基于贝叶斯公式的地下水污染源识别

将贝叶斯公式与地下水二维水质对流-扩散方程相耦合，建立依靠监测井监测值的地下水污染源参数（污染源强度M、排放位置（X₀，Y₀）和排放时刻T₀）反演模型.针对监测井监测值信息量不充分或者监测值与模型参数关联性较弱的问题，提出了一种基于贝叶斯公式与信息熵的监测井优化设计方法.构建一个污染物在承压含水层中瞬时排放的算例，在确定单井监测及监测次数条件下，以监测井位置D及监测频率Dt的优化为目标，分别进行模型参数后验分布信息熵最小的单目标监测方案优化，以及信息熵最小且监测耗时最短的多目标监测方案优化.依据优化后的监测方案采用延迟拒绝自适应Metropolis算法进行污染源参数反演识别.算例研究表明：在预设定单井监测，且监测次数为5次条件下，单目标优化后的监测方案为D=（830.2，199.8），△t=2.7，在此监测方案下，4个污染源参数M，X₀，Y₀，T₀的反演均值误差分别为19.5%、13.2%、3.4%、1.3%；多目标优化后的监测方案为D=（807.9，199.4），△t=1.2，在此监测方案下，4个污染源参数M，X₀，Y₀，T₀的反演均值误差分别为19.9%、13.4%、3.7%、4.2%.与基于单目标优化的监测方案的反演结果相比，基于多目标优化的监测方案条件下，污染源参数的反演均值误差虽分别增加了0.4%、0.2%、0.3%、2.9%，但监测时间却显著缩短了55.6%.

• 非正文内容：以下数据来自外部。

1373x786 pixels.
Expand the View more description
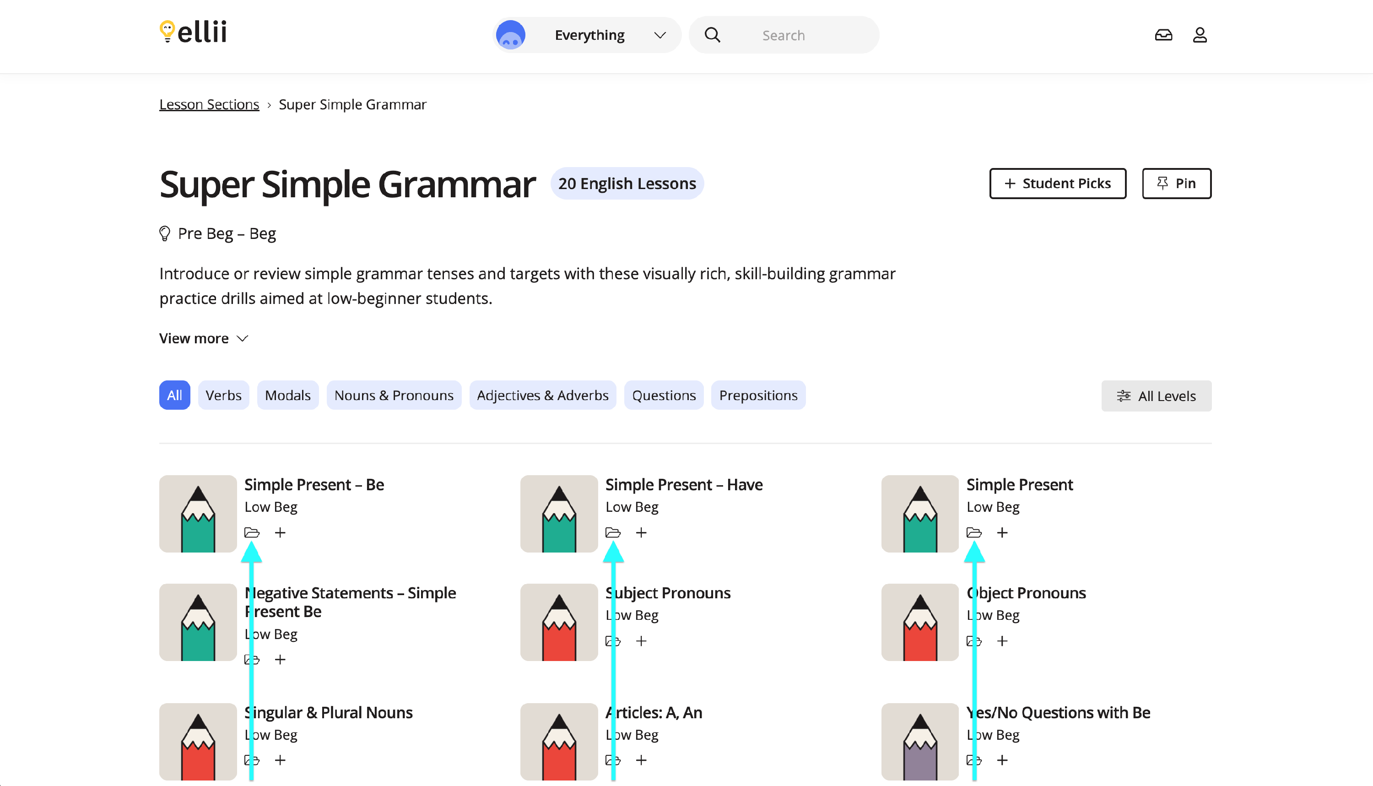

Identification of groundwater pollution sources based on Bayes’ theorem

Coupling Bayes’ Theorem with a two-dimensional (2D) groundwater solute advection-diffusion transport equation, it is possible to establish an inverse model based on monitoring well data to identify a set of contamination source parameters including source intensity (M), release location (X₀,Y₀) and release time (T₀). To address the issues of insufficient monitoring data from the wells or weak correlation between monitoring data and model parameters, a monitoring well design optimization approach was developed based on the Bayesian formula and information entropy. To demonstrate how the model works, an example with an instantaneous release of a contaminant in a confined groundwater aquifer was employed. Under the condition of single well monitoring and determined monitoring counts, with the target of optimization of monitoring location D and monitoring frequency Dt, both the single-objective monitoring scheme with the minimum information entropy of the model parameter posterior distribution and the multi-objective monitoring scheme with the smallest information entropy and the shortest monitoring time were optimized respectively. According to the optimized monitoring scheme, the delayed rejection adaptive Metropolis algorithm was used to identify the pollution source parameters. The case study results showed that under the condition of pre-set single well monitoring and 5monitoring times, the single-objective optimized monitoring scheme was D=(830.2,199.8),△t=2.7. Under this monitoring scheme, the mean errors of inverse 4pollution source parameters M,X₀,Y₀,T₀ were 19.5%, 13.2%, 3.4%, and 1.3%, respectively. The multi-objective optimization monitoring scheme was D=(807.9,199.4),△t=1.2. Under the monitoring scheme, the mean errors of inverse 4parameters M,X₀,Y₀,T₀ were 19.9%, 13.4%, 3.7%, and 4.2%, respectively. Compared with the monitoring scheme based on the single-objective optimization, while the inversion mean error of the pollution source parameters based on the multi-objective optimization monitoring scheme increased by 0.4%, 0.2%, 0.3%, 2.9% respectively, the monitoring time has been significantly reduced by 55.6%.